What about that song? Cohen worked on “Hallelujah” for more than seven years, and it is thought to have had as many as 180 draft verses. Around the time he was writing the song, Cohen had been exploring Kabbalah and Jewish belief. The song started as something sacred, about King David composing a song, set to a 6/8 time signature evoking waltz and gospel music. Cohen recorded a sacred version on “Various Positions,” which his label, Columbia Records, disliked and declined to release in the United States (although an independent label did release it).

As Cohen toured, the lyrics evolved from sacred to secular, with some verses frankly sexual. Meanwhile, other musicians took note of the song. John Cale recorded a cover of it in 1991, combining verses from the sacred and secular versions, which was followed by Jeff Buckley’s recording of that version in 1994. A music producer working on the animated movie “Shrek” (2001) took the Buckley version, sanitized the lyrics, and included it in the soundtrack. A phenomenon was born.

The documentary follows the song’s long and winding road, which takes some very surprising turns, and we hear Cohen reflect with a kind of paternal pride on the impact the song had on his later life.

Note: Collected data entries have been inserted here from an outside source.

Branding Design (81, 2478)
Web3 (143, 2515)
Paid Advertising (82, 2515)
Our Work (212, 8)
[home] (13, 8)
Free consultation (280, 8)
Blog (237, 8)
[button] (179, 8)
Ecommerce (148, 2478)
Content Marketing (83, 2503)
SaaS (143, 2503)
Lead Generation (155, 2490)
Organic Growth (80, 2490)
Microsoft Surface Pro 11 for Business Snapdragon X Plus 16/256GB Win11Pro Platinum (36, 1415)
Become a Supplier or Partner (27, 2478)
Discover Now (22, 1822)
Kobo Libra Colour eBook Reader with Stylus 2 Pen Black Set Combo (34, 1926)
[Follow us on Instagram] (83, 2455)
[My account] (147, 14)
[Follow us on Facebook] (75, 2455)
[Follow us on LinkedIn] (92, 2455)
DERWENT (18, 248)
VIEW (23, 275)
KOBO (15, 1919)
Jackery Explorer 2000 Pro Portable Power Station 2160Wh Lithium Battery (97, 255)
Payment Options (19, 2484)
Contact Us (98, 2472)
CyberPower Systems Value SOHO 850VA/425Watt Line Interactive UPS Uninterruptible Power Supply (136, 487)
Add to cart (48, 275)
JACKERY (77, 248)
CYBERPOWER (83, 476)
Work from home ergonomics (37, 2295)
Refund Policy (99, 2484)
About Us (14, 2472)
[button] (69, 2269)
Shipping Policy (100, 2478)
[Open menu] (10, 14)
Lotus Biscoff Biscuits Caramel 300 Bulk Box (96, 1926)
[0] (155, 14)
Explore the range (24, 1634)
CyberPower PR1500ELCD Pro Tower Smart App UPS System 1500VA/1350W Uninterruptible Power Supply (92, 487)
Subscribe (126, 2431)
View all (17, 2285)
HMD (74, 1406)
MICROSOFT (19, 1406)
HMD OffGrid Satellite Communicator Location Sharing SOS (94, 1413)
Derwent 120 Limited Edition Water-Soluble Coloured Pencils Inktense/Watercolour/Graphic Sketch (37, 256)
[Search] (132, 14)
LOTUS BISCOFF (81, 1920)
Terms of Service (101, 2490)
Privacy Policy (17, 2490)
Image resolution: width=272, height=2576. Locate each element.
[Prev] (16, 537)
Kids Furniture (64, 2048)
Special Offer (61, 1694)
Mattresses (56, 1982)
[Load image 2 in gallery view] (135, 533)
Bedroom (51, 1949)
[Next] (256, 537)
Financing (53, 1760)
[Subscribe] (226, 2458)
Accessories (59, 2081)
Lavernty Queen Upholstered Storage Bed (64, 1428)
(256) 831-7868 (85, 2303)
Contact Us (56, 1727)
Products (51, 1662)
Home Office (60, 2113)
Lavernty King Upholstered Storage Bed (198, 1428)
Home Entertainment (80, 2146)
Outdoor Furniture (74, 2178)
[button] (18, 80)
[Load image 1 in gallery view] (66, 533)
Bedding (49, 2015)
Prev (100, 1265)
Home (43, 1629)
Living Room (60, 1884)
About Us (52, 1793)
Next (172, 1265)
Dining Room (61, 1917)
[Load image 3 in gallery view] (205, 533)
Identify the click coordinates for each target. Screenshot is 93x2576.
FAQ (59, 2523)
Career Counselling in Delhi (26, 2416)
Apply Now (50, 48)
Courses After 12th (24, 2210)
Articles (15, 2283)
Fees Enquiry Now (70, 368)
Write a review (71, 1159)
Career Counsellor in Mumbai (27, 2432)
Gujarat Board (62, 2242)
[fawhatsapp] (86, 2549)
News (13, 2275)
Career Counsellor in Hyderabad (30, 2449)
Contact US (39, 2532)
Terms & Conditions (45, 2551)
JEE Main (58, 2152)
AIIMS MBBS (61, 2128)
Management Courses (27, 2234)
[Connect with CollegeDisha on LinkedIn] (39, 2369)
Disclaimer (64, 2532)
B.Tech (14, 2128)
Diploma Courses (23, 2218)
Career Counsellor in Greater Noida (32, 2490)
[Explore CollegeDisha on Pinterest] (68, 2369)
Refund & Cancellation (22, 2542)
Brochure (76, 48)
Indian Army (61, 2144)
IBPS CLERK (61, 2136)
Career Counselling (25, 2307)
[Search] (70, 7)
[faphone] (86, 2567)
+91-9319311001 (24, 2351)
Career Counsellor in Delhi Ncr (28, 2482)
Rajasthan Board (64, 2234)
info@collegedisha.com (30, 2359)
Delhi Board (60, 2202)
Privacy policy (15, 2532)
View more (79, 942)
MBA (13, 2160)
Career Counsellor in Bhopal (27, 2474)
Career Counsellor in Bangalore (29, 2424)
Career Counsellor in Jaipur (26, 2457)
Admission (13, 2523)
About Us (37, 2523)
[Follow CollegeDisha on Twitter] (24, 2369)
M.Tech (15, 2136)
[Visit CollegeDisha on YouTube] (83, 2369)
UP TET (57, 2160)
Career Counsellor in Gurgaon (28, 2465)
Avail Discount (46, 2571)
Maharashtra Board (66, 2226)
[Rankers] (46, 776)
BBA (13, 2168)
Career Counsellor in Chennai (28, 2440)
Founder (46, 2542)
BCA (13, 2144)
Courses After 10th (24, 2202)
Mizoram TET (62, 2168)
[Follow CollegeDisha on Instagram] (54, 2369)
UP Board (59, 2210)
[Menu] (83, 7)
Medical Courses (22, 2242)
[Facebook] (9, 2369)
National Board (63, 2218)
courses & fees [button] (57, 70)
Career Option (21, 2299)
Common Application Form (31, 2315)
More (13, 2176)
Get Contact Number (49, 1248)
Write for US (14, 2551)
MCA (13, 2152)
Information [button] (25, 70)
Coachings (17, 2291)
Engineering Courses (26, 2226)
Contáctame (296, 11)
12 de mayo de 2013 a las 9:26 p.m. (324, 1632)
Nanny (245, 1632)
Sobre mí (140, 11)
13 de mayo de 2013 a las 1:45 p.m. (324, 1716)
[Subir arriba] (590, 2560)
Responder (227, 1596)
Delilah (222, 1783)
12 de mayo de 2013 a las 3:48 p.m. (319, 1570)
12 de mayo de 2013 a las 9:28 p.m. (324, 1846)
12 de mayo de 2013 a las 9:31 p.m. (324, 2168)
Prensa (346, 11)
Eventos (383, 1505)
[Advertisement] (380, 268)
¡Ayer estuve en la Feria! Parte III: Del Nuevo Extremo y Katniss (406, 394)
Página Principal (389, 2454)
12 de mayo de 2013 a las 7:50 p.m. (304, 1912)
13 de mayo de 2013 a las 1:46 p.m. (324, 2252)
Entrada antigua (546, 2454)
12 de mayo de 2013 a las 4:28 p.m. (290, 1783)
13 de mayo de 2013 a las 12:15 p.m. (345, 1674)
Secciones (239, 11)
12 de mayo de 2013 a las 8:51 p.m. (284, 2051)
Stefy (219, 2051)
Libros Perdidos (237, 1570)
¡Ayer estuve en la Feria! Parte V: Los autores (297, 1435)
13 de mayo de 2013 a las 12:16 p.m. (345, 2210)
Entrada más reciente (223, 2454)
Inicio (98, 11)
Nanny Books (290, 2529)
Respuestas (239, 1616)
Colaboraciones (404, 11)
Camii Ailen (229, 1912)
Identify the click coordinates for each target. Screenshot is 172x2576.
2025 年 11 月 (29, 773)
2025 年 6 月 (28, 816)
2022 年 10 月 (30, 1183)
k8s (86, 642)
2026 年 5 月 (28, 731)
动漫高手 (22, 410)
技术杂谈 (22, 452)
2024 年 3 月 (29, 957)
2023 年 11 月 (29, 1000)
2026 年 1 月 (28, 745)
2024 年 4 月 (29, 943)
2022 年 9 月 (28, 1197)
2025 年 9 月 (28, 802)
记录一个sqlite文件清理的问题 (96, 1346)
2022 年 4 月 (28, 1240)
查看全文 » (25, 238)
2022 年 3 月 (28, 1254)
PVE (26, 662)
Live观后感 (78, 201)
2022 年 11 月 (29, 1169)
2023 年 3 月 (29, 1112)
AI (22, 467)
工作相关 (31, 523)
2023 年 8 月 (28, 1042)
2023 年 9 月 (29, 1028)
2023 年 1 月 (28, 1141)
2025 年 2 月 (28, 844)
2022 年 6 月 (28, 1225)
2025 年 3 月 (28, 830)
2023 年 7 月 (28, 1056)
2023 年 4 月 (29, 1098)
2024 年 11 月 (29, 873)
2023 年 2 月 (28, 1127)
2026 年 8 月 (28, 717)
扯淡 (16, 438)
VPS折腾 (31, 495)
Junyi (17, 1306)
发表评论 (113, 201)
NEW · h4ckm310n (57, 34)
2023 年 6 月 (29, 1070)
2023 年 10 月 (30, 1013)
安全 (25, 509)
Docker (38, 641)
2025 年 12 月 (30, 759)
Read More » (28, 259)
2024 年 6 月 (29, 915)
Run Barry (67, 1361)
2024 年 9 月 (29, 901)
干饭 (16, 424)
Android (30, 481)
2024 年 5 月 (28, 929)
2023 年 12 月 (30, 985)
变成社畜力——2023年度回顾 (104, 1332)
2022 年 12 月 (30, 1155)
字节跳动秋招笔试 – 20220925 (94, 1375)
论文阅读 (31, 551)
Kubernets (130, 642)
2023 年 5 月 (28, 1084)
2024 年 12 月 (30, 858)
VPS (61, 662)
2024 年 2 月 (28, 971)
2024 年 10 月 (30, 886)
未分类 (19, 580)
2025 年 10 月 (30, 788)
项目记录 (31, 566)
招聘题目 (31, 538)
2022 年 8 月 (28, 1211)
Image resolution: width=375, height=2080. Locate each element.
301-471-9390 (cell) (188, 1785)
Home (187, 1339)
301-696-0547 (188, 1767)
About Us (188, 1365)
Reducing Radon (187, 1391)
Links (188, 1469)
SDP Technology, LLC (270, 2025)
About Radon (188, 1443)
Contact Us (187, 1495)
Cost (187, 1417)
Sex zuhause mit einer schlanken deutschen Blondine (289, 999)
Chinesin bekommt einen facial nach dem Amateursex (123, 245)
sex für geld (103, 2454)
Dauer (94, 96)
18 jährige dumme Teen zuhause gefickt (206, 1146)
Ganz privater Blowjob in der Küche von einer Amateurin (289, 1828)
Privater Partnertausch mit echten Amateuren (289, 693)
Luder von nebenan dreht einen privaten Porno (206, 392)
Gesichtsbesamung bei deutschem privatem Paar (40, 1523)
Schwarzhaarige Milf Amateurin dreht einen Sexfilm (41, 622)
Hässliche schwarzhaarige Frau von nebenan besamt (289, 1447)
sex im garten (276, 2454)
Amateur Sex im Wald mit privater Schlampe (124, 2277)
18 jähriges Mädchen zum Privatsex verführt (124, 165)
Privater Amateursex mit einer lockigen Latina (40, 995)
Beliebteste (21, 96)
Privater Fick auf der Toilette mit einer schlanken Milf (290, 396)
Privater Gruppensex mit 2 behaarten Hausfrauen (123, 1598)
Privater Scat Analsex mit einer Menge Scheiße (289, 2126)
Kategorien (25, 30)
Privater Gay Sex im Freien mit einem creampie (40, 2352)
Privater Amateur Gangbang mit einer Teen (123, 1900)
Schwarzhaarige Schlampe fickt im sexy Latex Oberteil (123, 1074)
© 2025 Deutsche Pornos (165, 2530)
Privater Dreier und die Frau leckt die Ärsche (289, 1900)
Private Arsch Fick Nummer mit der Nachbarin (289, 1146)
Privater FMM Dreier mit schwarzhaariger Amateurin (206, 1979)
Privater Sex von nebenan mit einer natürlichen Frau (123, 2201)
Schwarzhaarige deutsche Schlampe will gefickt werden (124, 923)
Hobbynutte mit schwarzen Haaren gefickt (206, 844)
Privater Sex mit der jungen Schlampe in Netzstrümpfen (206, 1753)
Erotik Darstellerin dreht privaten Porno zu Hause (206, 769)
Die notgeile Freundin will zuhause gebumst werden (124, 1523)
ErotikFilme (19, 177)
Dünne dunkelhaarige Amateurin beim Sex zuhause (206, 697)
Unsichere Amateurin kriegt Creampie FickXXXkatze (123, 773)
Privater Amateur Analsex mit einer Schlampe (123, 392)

One intriguing aspect of the film are excerpts from Cohen’s songwriting journals, giving a rare glimpse into his process. Interviews also support this focus, delving deep into Cohen as a poet/songwriter and Jewish spiritual explorer. A long period of living at Zen monastery is followed by a return to Judaism and life as a musician.

Unlike another recent film about Cohen, “Marianne & Leonard: Words of Love,” this documentary focuses more on Cohen’s artistic life than his love life, although it does note Cohen’s reputation as a “ladies’ man.” Interview footage with French photographer Dominique Issermann, who was in a long relationship with Cohen while he was writing “Hallelujah,” has her talking more about the song and songwriting than the affair.

There is so much that is surprising, intriguing, and deeply insightful about Cohen’s life in this film, and co-directors Geller and Goldfine do a marvelous job of bringing all that out and weaving it all into a very enjoyable and informative experience.